122 comments on “4 Ingredient Lemon Bread (No Butter or Oil)”

  1. I made this recipe today. I made my own self-rising flour, using the directions given. The recipe was easy to follow, the cake cooked in the allotted time – actually 40 minutes. It smelled great and looked very pretty. I topped it off with the glaze. When I sliced the bread and had a bite, I was surprised at how dense, dry, and chewy it was. It tasted okay, but I woud say that it had an eggy taste to it. I probably will not bake it again because I prefer a softer texture. I am taking it to a meeting tonight, so I will have a chance to see how it is received.

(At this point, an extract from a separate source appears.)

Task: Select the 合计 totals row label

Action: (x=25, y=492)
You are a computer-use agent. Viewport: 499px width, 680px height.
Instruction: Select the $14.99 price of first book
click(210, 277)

    • This bread is not as fluffy as a classic quick bread! It is sturdy enough that you can even add some spread onto it. We hope everyone enjoyed it!

  2. I see the condensed coconut milk I got is 11.6 oz not 14. Do I need to adjust all the other ingredients or shouldn’t it matter?

  3. I just made this loaf. I had no self raising flour, so made my own. Now the loaf did not raise very much, still tastes good, but next time will use self raising flour. Nice, easy recipe that you do not need a cook book to follow instructions. Adding the drizzle icing made it taste amazing.

    • We’re glad you enjoyed it! If it didn’t rise much you might want to check that your baking powder is not expired.

  4. turned into weird wet but not wet “bread” after 3 days. the loaf was okay at first, tasted okay, still had an odd texture that was more like eating dough. yesterday (day 3) the bread was starting to break down i think(?), because it had a bunch of liquid under it that wasn’t the glaze, and was quite hard to the touch. idk what happened but this is honestly a really bad alternative recipe unless you know it’ll get eaten RIGHT AWAY :(. the glaze it still good though lol

  5. Nasty. Waste of ingredients. This ended up in the trash.

    • We’re sorry you didn’t enjoy it – sounds like something might have gone wrong. Many of our readers have made it and loved it.

  6. Hi thanks I am going through make the lemon recipe and some More I like what I’m seeing again thank you?

  7. Fantastic – great for new bakers and kids. I highly recommend this amazing receipt.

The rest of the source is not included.